Your business energy supplier has failed. Don't panic. Here's exactly what happens next, how Ofgem protects your supply, and how to avoid costly deemed rates.

| 16 min read
Illustration of a red power plug being disconnected with business energy bills floating around it and a 'ceased trading' notice - representing the moment when an energy supplier fails

TL;DR: Key Takeaways

Your Supply is Safe: If your business energy supplier fails, your gas and electricity will NOT be cut off. Ofgem’s Supplier of Last Resort (SoLR) (opens in new tab) process ensures a new supplier is appointed within days.
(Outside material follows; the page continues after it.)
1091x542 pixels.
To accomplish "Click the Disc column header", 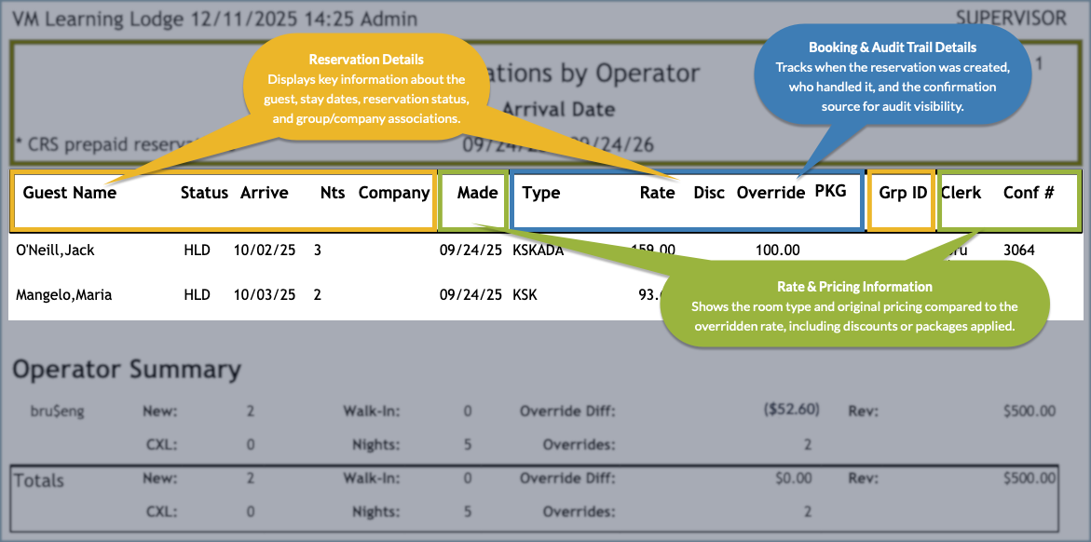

Don’t Switch Yet: Do not attempt to switch suppliers during the SoLR transition. This can complicate your transfer and make it harder to recover any credit. Wait until the transfer completes.

Credit is NOT Guaranteed for Businesses: Unlike domestic customers, business credit balances are not automatically protected (opens in new tab). Ofgem will try to appoint a supplier willing to honour your credit, but if they won’t, you’ll need to claim as a creditor.

Watch for Deemed Rates: The new supplier will put you on expensive deemed rates - typically 40-60% higher than fixed contracts. You can switch away immediately with no exit fees.

Act Fast After Transfer: Once your account is fully transferred, compare deals and switch to a fixed contract. Every week on deemed rates could cost a typical SME £50-100 extra.


What Happens When Your Energy Supplier Fails?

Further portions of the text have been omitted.